You are viewing a plain text version of this content. The canonical link for it is here.
Posted to dev@avro.apache.org by "Felix GV (JIRA)" <ji...@apache.org> on 2017/09/02 14:53:00 UTC

[jira] [Comment Edited] (AVRO-1340) use default to allow old readers to specify default enum value when encountering new enum symbols

    [ https://issues.apache.org/jira/browse/AVRO-1340?page=com.atlassian.jira.plugin.system.issuetabpanels:comment-tabpanel&focusedCommentId=16151515#comment-16151515 ] 

Felix GV edited comment on AVRO-1340 at 9/2/17 2:52 PM:
--------------------------------------------------------

It seems to me like symbolAliases offer a lot of overlap with the functionality of the fallbackSymbol. If the desired long-term direction is to have symbolAliases (which I'm still not convinced is useful, but I wouldn't mind having them anyway) then it may be less confusing overall to have JUST symbolAliases and not the fallbackSymbol as well.

Otherwise, having both creates yet another set of edge cases stemming from the combination of the two concepts. While it is definitely possible to come up with appropriate policies for all such edge cases and make the implementation compliant with those policies, I am still wary of the cognitive burden that it will place on developers. A simple API is a very valuable asset.

For example: let's take the HTTP response code logging example from above, assuming [~zolyfarkas]'s V3 as the starting point.

V3:
"name":"httpResponseCode",
"symbols":["UNKNOWN", "200", "404", "500", "300"],
"fallbackSymbol": "UNKNOWN"

V4:
"name":"httpResponseCode",
"symbols":["UNKNOWN", "200", "404", "500", "300"],
"symbolAliases":{"300":["301", "302"]},
"fallbackSymbol": "UNKNOWN"

V5:
"name":"httpResponseCode",
"symbols":["UNKNOWN", "200", "404", "500", "300", "301", "302"],
"symbolAliases":{"300":["301", "302"]},
"fallbackSymbol": "UNKNOWN"

V6:
"name":"httpResponseCode",
"symbols":["UNKNOWN", "200", "404", "500", "300", "301", "302"],
"fallbackSymbol": "UNKNOWN"

Which of these schemas are supposed to be compatible with one another, and what is the outcome of sending 301 between the various combinations? Let's take a stab at it:

V5->V3: Do I use the writer's translation rule or the reader's? If I use the writer's, then my 301 will be read as 300, if I use the reader's, then it'll be read as UNKNOWN.
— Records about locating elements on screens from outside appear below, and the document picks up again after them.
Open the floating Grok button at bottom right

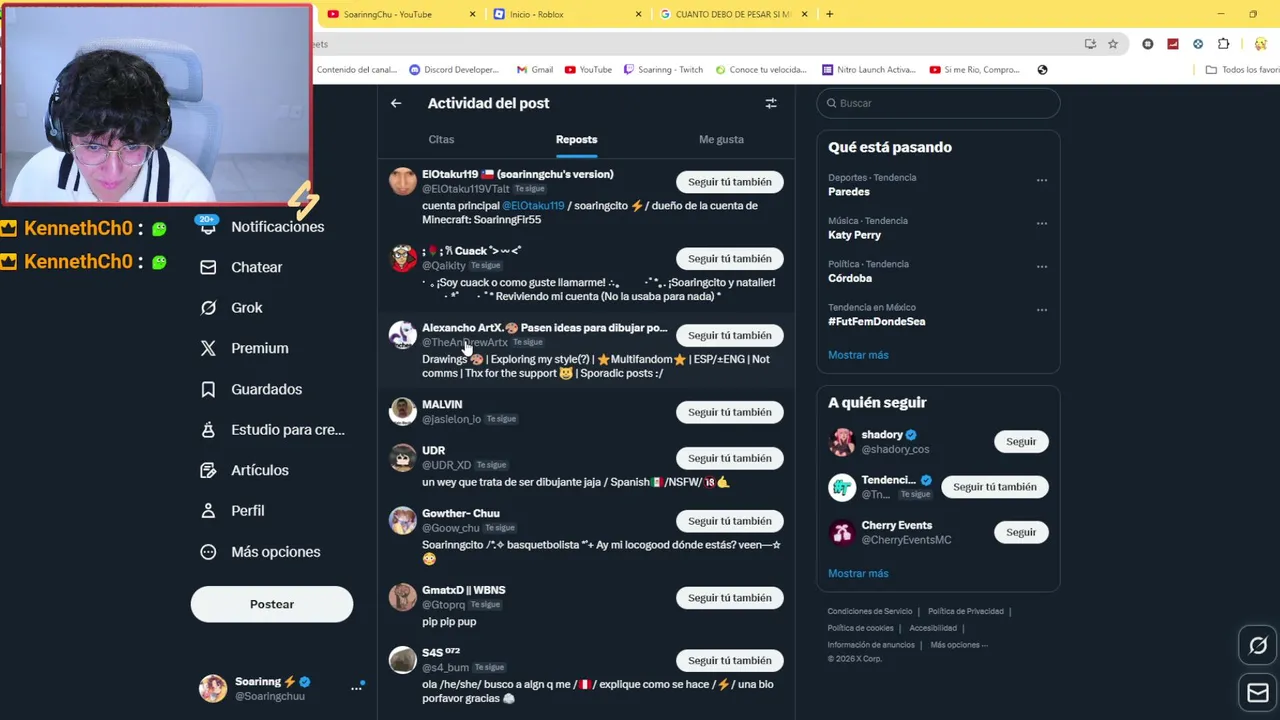[x=1258, y=646]
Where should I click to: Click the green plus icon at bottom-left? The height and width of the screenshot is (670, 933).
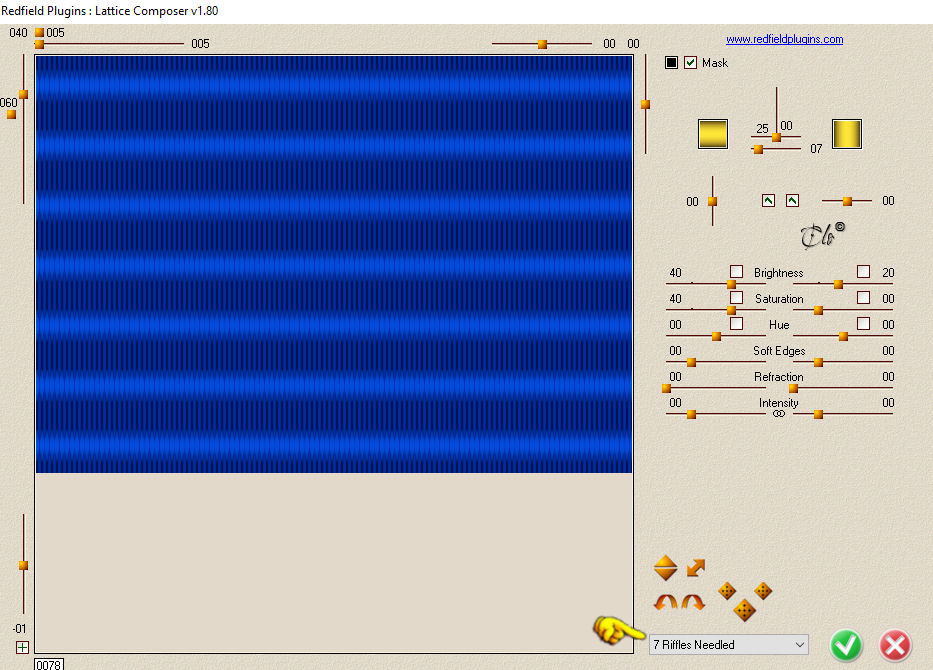[22, 647]
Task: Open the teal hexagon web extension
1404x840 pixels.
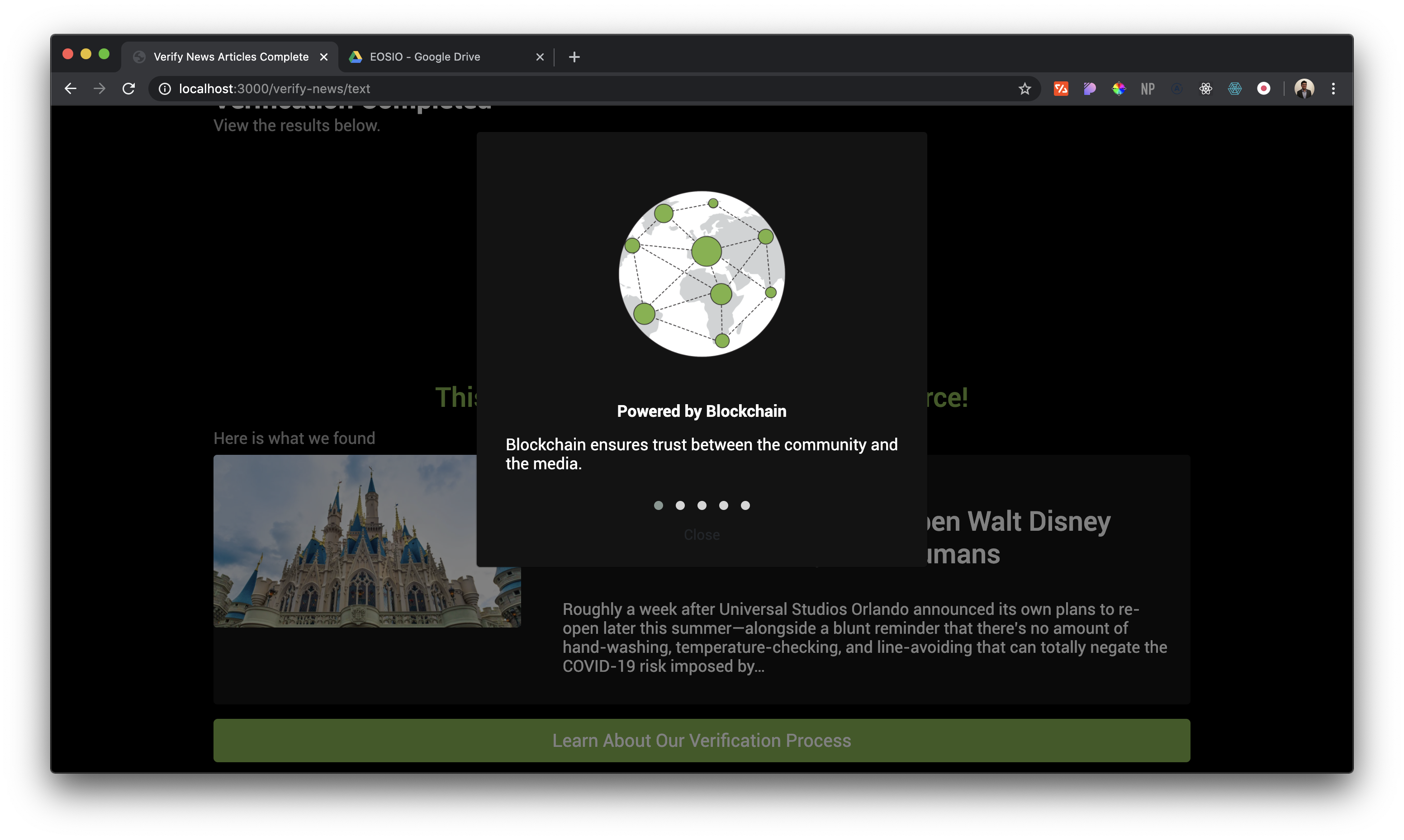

V5->V4: Same fallback and aliases on both the reader and writer. Which of the two rules take precedence over the other?

V5->V6: Both have 301 defined, so no special rules come into play.
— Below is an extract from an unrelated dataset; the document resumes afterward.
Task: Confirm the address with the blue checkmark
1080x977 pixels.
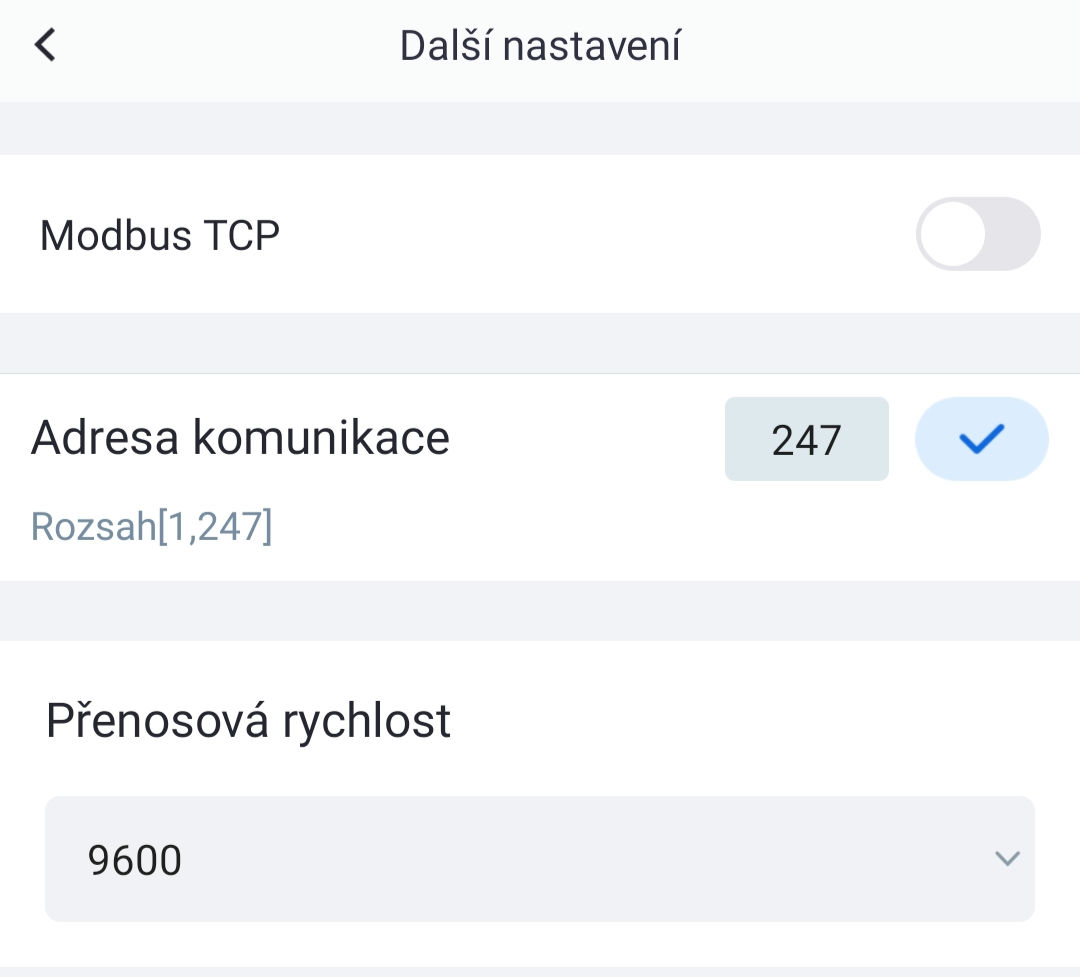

V6->V3: 301 is definitely UNKNOWN.

V6->V4: Do I do the opposite as the V5->V3 translation? i.e.: writer's rule changes 301 to UNKNOWN, reader's rule changes 301 to 300. Or do we instead disregard reader and writer as the criterion, and rather give precedence to one type of rule over the other (aliases take precedence over fallback, no matter which side they're defined on, or vice versa). Moving on.
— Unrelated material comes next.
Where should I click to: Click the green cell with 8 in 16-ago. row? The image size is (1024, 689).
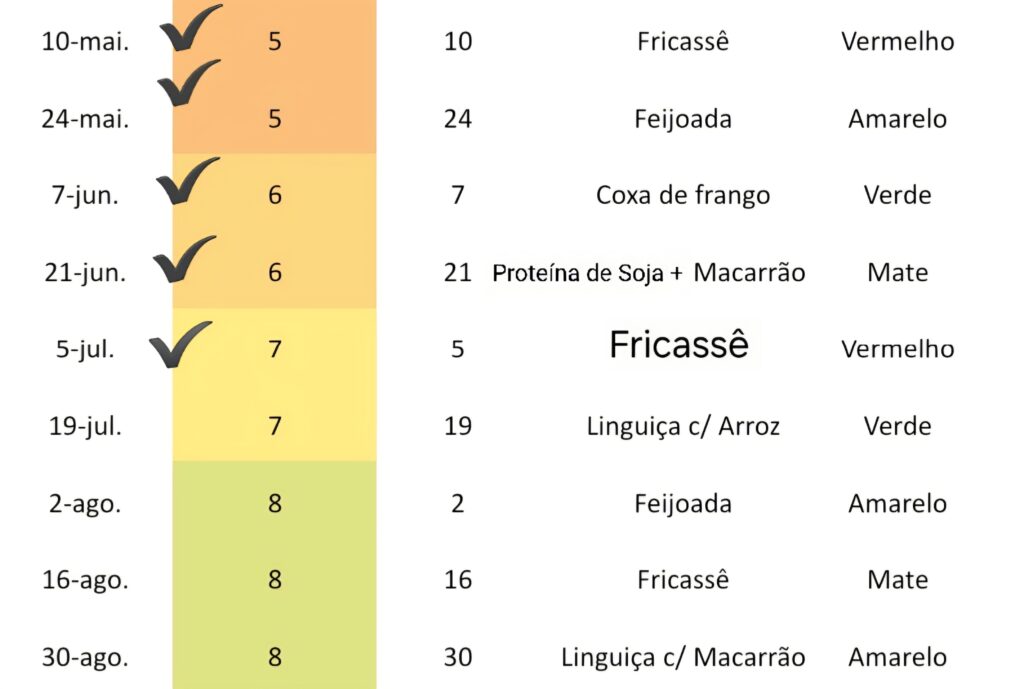[x=275, y=579]
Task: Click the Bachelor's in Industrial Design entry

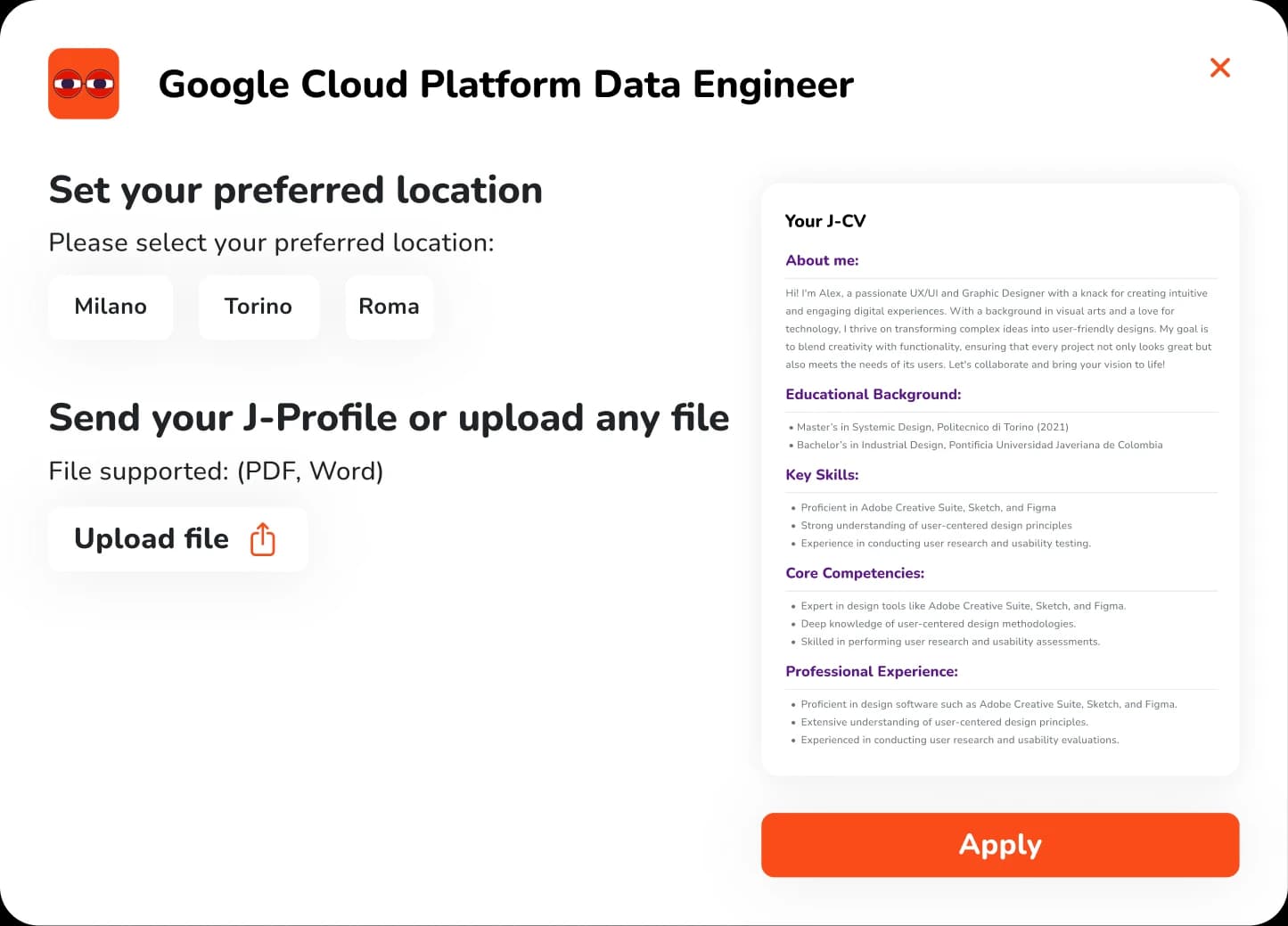Action: click(979, 445)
V6->V5: Both have 301 defined, so no special rules come into play.

--

3 of the above translations (V5->V3, V5->V4, V6->V4) have ambiguous behaviour. Do we decide some translation rules for each of them and mark them as compatible? Or do we mark them as incompatible? Either of these seem to leave a bitter taste.

I would much rather have just a single enum evolution mechanism, either fallback, or aliases, but not both.

In that regard, treating the two as separate issues may prevent us from making a holistic design choice.


was (Author: felixgv):
It seems to me like symbolAliases offer a lot of overlap with the functionality of the fallbackSymbol. If the desired long-term direction is to have symbolAliases (which I'm still not convinced is useful, but I wouldn't mind having them anyway) then it may be less confusing overall to have JUST symbolAliases and not the fallbackSymbol as well.

Otherwise, having both creates yet another set of edge cases stemming from the combination of the two concepts. While it is definitely possible to come up with appropriate policies for all such edge cases and make the implementation compliant with those policies, I am still wary of the cognitive burden that it will place on developers. A simple API is a very valuable asset.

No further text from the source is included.